Carriage horses are not our partners but victims, they exist to be rescued from people and separated from society. Elephants are no longer domesticated animals who uplift and entertain people, especially children, they are all abused and exploited, they exist to be saved from us by any means at all costs, even if it means sending them to death and extinction.

Ponies can no longer be permitted to interact with children, expose them to animals,  give them their first ride on a horse’s back, they are only objects of cruelty and abuse, they must be sent off to a  mythical wild and vanish from sight. Most children growing up today will never see a carriage horse, an elephant or a pony, not once in their whole lives. And this, we are told, is all in the name of preserving the rights of animals.

My book is not about animal rights or carriage horses, although I devote two chapters to the horses and their impact on me.

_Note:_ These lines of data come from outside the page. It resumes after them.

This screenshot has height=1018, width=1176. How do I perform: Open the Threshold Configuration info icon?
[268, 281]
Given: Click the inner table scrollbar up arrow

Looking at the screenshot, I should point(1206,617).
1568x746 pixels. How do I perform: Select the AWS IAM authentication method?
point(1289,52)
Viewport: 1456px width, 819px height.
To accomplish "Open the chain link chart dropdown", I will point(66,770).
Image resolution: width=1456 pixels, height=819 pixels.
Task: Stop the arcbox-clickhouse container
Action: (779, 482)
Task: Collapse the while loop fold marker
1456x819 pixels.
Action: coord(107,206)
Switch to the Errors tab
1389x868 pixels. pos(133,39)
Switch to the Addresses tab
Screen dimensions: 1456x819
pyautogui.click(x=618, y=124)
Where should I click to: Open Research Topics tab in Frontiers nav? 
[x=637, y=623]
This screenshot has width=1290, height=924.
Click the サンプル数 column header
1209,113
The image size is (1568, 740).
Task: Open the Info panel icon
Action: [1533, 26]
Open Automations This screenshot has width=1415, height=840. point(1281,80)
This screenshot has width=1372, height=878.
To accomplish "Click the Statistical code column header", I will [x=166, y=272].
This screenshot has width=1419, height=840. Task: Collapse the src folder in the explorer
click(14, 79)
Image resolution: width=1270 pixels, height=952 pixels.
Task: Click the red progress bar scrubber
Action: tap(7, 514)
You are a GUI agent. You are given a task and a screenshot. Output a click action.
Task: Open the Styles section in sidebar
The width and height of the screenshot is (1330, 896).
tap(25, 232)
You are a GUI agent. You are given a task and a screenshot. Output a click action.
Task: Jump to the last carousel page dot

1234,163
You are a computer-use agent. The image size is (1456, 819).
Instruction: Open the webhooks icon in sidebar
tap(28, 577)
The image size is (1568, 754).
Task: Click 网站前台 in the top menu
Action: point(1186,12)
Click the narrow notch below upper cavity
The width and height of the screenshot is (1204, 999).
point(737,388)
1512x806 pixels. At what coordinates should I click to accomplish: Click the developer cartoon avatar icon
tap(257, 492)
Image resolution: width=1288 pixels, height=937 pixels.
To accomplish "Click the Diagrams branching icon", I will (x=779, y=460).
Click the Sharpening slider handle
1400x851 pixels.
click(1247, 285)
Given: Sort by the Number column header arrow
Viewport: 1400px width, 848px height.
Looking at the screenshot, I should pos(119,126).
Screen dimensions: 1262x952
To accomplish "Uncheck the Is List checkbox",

The carriage horse story brought me into my community, the community of animal lovers and people who work with animals, the community of people who wish to keep animals in our world, treat them humanely, insist that they remain a part of our everyday lives and not be banished to private preserves and slaughterhouses, where we shall never see or know them again.

The people who know it is not cruel for working animals to work, it is not exploitation for animals to life the spirits of people, animals can help us save Mother Earth, cars and trucks cannot.

In New York, there is no end to the cars and condos and giant apartment towers of the wealthy, but the country’s biggest and richest and most powerful city cannot find a way to keep 200 rescued draft horses in safe and clean and well-maintained homes.

The carriage horse controversy made it clear to me that we do need a wiser and perhaps more mystical concept of animals. The horses were a powerful reminder of the awful consequences that can occur to animals when well-meaning people make decisions for them without understanding them or listening to them or knowing them. No one who loves a horse believes it is cruel for working horses to work, especially in the cities where they have lived for thousands of years among people.

The people who know how to listen to animals and understand them – the behaviorists, biologists, trainers, animal lovers – all see the horses clear and hear them telling us in all of the way that animals talk – body language, eyes, tails, coats, behaviors – that they are content and comfortable and safe and well cared for.

The animal rights people, many well-meaning, have too often become blinded by anger and self-righteousness, they only see and hear one another, they have forgotten how to talk to animals, if they ever knew. Henry  Beston would, I believe, be horrified at their systematic removal of animals from the lives of everyday people, of their narrow view of animals as helpless children all in need of urgent rescue.

Because no one left in the animal rights movement knows how to talk to animals or listen to them, they almost sent all of the horses out into peril, and would do it again in a minute given the chance.  Lots of elephants will die in the coming years because no one bothered to worry about where they will go once their are removed from the circuses. The horses have narrowly been spared that fate, at least so far.

So my book is a very personal story, and a very spiritual one, it is also an answer to Henry Beston’s please for a new way to understand animals and think of them. They are not our piteous wards, they are our partners in the splendor and travail of the earth.

As we suffer, they suffer, as we thrive, they thrive, they are caught with us in the net of life of time. The carriage drivers know this, and the people who truly love the horses know it, and the Native-Americans who lived so closely with the horses for so long know. But many Americans, long ripped away from the natural world and the lives of animals, have forgotten it.

I am grateful to the horses for what they have taught me, for their impact on my writing and my book.

The challenge for every animal lover in our earth is not in saving animals from people, but in re-connecting animals with people. The are not our children, they are our fellow prisoners in life.